--- Task directions ---
For every record below, repeat the text exactly and pass over any image.

====================

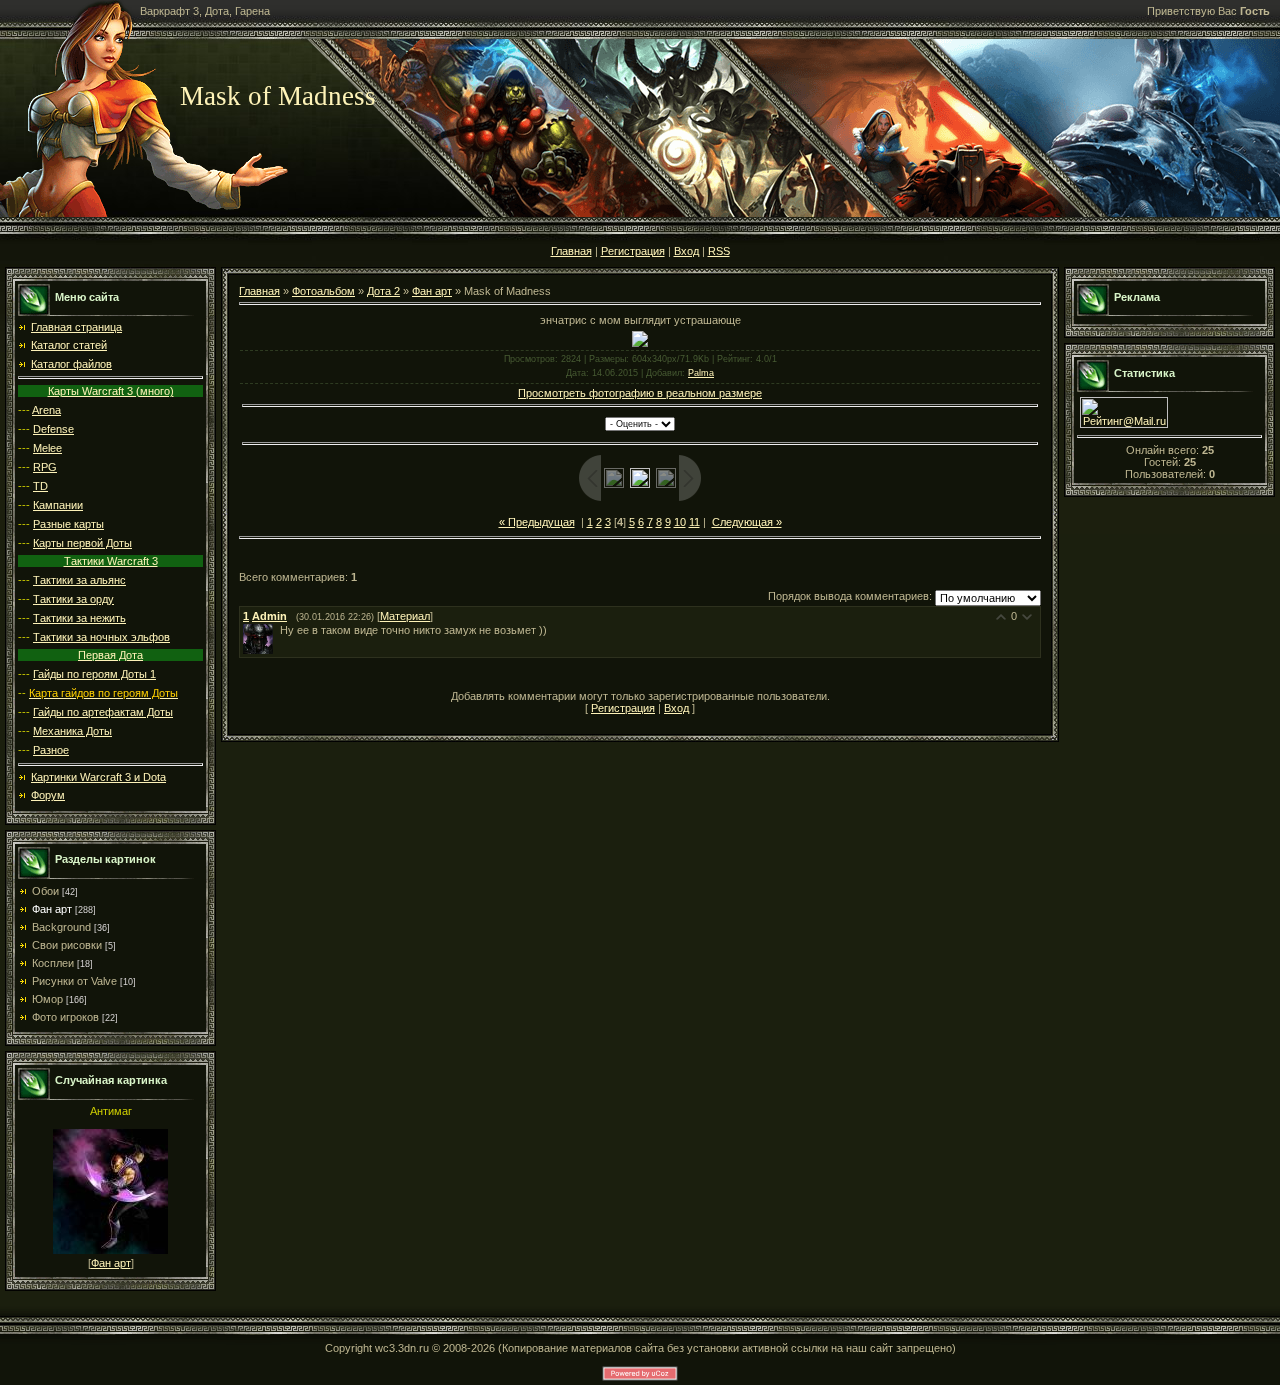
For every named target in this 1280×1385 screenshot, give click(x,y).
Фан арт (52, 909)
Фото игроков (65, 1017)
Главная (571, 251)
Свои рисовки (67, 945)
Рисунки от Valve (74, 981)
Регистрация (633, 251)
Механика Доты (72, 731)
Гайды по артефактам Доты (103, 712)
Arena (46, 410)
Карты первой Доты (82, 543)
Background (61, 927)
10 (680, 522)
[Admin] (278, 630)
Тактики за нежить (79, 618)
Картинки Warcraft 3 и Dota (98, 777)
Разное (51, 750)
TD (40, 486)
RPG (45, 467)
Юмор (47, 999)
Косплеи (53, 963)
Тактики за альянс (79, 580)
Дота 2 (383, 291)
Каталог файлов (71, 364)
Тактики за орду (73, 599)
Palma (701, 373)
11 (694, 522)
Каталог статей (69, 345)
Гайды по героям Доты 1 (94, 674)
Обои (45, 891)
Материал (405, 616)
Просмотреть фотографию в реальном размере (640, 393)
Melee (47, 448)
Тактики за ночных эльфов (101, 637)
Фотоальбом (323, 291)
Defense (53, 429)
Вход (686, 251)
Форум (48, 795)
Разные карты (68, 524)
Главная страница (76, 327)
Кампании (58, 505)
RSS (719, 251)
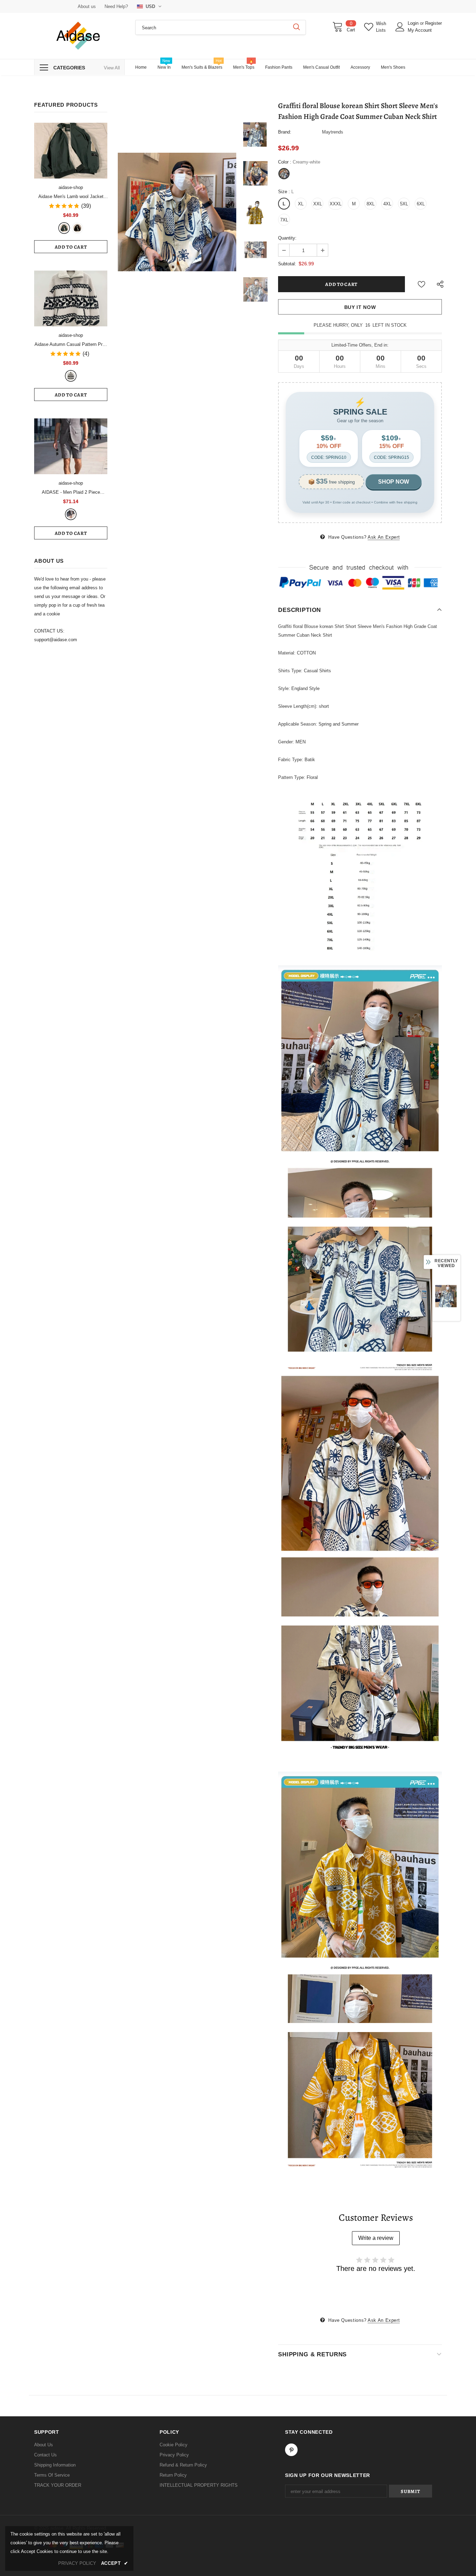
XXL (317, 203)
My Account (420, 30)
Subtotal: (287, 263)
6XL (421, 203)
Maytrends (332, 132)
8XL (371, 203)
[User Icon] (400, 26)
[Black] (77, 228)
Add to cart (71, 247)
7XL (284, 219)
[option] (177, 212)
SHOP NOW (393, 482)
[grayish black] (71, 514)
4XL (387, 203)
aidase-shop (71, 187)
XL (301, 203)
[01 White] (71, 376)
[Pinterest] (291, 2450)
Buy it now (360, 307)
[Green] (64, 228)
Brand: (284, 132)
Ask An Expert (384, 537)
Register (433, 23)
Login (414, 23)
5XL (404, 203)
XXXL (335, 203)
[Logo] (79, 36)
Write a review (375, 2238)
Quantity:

====================

--- Result ---
For every named target in this 1280×1385 screenshot, give click(x,y).
Фан арт (52, 909)
Фото игроков (65, 1017)
Главная (571, 251)
Свои рисовки (67, 945)
Рисунки от Valve (74, 981)
Регистрация (633, 251)
Механика Доты (72, 731)
Гайды по артефактам Доты (103, 712)
Arena (46, 410)
Карты первой Доты (82, 543)
Background (61, 927)
10 (680, 522)
[Admin] (278, 630)
Тактики за нежить (79, 618)
Картинки Warcraft 3 и Dota (98, 777)
Разное (51, 750)
TD (40, 486)
RPG (45, 467)
Юмор (47, 999)
Косплеи (53, 963)
Тактики за альянс (79, 580)
Дота 2 (383, 291)
Каталог файлов (71, 364)
Тактики за орду (73, 599)
Palma (701, 373)
11 (694, 522)
Каталог статей (69, 345)
Гайды по героям Доты 1 (94, 674)
Обои (45, 891)
Материал (405, 616)
Просмотреть фотографию в реальном размере (640, 393)
Melee (47, 448)
Тактики за ночных эльфов (101, 637)
Фотоальбом (323, 291)
Defense (53, 429)
Вход (686, 251)
Форум (48, 795)
Разные карты (68, 524)
Главная страница (76, 327)
Кампании (58, 505)
RSS (719, 251)
XXL (317, 203)
My Account (420, 30)
Subtotal: (287, 263)
6XL (421, 203)
Maytrends (332, 132)
8XL (371, 203)
[User Icon] (400, 26)
[Black] (77, 228)
Add to cart (71, 247)
7XL (284, 219)
[option] (177, 212)
SHOP NOW (393, 482)
[grayish black] (71, 514)
4XL (387, 203)
aidase-shop (71, 187)
XL (301, 203)
[01 White] (71, 376)
[Pinterest] (291, 2450)
Buy it now (360, 307)
[Green] (64, 228)
Brand: (284, 132)
Ask An Expert (384, 537)
Register (433, 23)
Login (414, 23)
5XL (404, 203)
XXXL (335, 203)
[Logo] (79, 36)
Write a review (375, 2238)
Quantity:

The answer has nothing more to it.